YOUR GOAL: Both the line containing "You are a computer-use agent. Screen dimensions: 707x378" and the line containing "696x392 pixels." belong to the span. Output exactly that span from the listing below, and nothing outside it.

RECORDS SUPPLIED:

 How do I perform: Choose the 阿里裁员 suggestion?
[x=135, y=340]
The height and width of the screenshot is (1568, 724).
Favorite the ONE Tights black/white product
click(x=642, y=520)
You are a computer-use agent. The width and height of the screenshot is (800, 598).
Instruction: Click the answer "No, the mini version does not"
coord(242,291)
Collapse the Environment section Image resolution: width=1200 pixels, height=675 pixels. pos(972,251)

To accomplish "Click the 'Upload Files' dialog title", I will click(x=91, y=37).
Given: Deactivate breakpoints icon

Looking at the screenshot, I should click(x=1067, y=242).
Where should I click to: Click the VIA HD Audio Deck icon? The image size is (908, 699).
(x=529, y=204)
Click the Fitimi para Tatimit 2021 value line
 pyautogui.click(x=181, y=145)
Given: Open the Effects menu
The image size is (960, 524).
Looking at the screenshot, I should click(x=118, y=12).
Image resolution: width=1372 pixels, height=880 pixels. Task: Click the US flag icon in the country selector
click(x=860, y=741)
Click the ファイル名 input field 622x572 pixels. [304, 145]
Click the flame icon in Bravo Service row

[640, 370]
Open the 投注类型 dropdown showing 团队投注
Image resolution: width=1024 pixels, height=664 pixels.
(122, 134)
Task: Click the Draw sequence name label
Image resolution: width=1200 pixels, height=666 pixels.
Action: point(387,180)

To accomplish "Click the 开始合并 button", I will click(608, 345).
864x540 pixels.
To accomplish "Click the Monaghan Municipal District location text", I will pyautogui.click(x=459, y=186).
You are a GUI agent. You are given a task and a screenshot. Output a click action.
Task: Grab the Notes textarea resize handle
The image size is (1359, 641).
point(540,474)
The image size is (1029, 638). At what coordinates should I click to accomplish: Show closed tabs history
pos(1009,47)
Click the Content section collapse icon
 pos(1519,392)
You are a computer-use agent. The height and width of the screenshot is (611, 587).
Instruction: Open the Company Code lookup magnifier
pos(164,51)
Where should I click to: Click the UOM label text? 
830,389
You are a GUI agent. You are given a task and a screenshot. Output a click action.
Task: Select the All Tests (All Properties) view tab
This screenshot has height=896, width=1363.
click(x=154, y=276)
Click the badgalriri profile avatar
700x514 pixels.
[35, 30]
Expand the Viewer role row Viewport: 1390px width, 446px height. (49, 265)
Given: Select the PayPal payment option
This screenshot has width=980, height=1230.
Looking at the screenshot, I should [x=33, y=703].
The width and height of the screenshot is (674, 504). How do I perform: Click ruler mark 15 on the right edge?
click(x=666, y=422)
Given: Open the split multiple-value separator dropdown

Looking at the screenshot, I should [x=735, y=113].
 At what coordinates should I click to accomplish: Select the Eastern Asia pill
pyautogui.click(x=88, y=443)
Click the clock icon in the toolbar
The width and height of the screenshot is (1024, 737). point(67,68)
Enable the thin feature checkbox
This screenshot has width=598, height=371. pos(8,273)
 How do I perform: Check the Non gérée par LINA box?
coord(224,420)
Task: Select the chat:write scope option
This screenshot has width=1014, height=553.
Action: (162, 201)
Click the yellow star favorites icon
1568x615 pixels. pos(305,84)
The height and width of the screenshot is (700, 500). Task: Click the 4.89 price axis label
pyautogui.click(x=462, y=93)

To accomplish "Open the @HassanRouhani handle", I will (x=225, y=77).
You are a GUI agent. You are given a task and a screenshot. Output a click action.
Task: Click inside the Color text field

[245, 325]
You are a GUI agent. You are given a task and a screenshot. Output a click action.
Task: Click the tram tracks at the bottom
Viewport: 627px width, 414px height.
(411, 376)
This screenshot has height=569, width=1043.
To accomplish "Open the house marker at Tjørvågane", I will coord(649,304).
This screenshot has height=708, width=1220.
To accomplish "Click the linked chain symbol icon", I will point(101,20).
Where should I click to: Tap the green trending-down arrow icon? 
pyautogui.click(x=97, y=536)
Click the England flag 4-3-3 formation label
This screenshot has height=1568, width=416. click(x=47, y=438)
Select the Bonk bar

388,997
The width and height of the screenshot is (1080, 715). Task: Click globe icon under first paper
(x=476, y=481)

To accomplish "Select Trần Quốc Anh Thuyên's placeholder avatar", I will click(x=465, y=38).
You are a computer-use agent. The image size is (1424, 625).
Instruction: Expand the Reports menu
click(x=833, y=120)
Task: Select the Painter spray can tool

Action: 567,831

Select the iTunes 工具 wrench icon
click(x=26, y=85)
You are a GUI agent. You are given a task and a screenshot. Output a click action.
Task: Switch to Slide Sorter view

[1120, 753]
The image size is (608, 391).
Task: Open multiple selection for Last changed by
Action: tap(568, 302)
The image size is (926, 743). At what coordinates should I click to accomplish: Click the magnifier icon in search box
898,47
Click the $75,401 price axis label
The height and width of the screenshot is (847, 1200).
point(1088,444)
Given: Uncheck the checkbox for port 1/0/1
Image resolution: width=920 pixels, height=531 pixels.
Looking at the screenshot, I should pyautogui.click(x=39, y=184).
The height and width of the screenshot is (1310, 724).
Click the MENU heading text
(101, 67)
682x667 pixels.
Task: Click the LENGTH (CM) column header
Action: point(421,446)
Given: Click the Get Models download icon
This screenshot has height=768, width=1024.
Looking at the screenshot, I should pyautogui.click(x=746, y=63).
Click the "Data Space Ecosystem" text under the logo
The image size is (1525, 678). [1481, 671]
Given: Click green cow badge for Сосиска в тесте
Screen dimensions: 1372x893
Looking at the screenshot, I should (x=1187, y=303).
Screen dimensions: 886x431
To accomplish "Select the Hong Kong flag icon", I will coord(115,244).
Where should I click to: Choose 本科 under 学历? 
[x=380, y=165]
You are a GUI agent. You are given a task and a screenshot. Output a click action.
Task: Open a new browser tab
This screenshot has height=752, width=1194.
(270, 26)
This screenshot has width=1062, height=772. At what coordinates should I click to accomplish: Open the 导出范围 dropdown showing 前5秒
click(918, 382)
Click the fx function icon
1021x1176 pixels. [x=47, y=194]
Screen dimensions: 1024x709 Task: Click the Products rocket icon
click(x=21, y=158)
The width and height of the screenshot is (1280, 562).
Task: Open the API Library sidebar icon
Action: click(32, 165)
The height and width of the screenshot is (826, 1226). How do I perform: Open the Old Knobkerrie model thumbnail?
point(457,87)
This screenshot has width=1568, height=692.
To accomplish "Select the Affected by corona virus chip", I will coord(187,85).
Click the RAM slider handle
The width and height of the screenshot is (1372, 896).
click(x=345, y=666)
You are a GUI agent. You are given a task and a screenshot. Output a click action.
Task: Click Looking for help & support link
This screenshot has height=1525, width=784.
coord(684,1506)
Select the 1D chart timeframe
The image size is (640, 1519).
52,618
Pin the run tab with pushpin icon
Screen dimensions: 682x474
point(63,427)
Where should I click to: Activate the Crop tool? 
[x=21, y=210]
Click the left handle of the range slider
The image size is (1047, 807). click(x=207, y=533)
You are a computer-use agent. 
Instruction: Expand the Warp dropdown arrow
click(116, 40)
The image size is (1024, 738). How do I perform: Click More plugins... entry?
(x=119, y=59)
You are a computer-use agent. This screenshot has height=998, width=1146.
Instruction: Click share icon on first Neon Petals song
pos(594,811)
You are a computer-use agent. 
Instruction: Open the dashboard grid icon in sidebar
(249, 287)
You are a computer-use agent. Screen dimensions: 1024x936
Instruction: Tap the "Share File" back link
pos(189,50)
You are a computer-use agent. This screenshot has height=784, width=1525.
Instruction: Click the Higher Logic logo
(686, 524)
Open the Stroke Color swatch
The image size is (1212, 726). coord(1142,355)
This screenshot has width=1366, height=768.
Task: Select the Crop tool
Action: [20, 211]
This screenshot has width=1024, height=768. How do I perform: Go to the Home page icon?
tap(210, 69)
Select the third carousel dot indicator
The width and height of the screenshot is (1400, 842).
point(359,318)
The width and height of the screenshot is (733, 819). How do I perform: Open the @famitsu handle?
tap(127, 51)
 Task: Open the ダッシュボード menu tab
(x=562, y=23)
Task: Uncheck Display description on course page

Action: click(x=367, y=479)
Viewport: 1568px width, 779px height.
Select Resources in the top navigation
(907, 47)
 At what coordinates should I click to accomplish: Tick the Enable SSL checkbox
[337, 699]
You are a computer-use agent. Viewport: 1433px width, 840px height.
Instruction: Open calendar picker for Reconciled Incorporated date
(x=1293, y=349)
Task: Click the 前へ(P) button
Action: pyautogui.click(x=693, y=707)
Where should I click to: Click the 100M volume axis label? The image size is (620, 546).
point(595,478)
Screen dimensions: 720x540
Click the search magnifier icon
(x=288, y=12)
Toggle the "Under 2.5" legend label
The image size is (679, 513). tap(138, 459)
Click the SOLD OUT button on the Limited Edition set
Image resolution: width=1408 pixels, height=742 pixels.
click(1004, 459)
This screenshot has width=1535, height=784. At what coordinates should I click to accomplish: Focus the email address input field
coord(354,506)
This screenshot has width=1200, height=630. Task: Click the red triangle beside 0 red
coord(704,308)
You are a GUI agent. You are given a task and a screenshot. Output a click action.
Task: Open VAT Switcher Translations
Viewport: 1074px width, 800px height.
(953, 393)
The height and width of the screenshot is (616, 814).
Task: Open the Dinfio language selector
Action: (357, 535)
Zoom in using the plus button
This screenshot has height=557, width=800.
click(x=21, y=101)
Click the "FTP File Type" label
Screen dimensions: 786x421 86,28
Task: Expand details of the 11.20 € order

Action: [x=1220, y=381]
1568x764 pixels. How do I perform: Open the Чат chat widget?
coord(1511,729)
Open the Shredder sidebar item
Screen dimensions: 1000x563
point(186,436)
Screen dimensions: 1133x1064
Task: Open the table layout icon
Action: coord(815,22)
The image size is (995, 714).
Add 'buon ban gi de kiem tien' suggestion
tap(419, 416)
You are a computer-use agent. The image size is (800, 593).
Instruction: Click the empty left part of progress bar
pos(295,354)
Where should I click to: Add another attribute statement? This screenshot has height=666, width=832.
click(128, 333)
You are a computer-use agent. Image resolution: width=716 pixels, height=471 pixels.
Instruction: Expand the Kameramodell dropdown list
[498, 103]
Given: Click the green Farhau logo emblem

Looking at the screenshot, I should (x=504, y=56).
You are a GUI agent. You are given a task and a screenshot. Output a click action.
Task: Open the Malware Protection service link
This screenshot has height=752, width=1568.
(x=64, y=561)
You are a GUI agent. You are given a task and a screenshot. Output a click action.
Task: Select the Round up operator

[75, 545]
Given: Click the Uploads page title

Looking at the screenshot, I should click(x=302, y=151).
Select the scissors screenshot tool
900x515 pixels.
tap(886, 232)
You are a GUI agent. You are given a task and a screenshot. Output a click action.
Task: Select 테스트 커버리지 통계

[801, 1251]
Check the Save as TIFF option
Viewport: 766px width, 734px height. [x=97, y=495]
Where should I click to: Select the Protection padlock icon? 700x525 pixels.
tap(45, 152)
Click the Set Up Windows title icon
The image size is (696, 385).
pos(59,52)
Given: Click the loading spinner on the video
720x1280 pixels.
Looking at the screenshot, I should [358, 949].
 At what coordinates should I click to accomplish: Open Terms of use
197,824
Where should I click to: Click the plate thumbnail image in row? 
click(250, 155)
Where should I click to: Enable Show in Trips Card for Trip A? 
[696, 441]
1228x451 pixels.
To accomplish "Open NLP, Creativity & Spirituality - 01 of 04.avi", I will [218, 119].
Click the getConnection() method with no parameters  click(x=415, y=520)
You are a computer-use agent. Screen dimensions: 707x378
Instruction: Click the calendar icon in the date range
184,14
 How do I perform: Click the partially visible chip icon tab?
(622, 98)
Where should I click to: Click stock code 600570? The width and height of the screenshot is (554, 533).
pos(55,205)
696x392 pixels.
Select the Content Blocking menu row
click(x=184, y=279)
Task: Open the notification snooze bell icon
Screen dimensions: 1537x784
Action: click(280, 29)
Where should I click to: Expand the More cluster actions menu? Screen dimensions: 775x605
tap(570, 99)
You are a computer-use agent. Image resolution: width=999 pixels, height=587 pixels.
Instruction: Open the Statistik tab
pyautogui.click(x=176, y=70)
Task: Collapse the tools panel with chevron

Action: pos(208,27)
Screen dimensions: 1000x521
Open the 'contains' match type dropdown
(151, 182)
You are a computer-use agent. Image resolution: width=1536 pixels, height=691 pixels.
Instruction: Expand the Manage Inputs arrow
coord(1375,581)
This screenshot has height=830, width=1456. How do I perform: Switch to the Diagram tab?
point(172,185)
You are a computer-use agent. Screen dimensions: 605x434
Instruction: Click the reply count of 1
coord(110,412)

ANSWER FOR THE TASK:
You are a computer-use agent. Screen dimensions: 707x378
Instruction: Click the calendar icon in the date range
184,14
 How do I perform: Click the partially visible chip icon tab?
(622, 98)
Where should I click to: Click stock code 600570? The width and height of the screenshot is (554, 533).
pos(55,205)
696x392 pixels.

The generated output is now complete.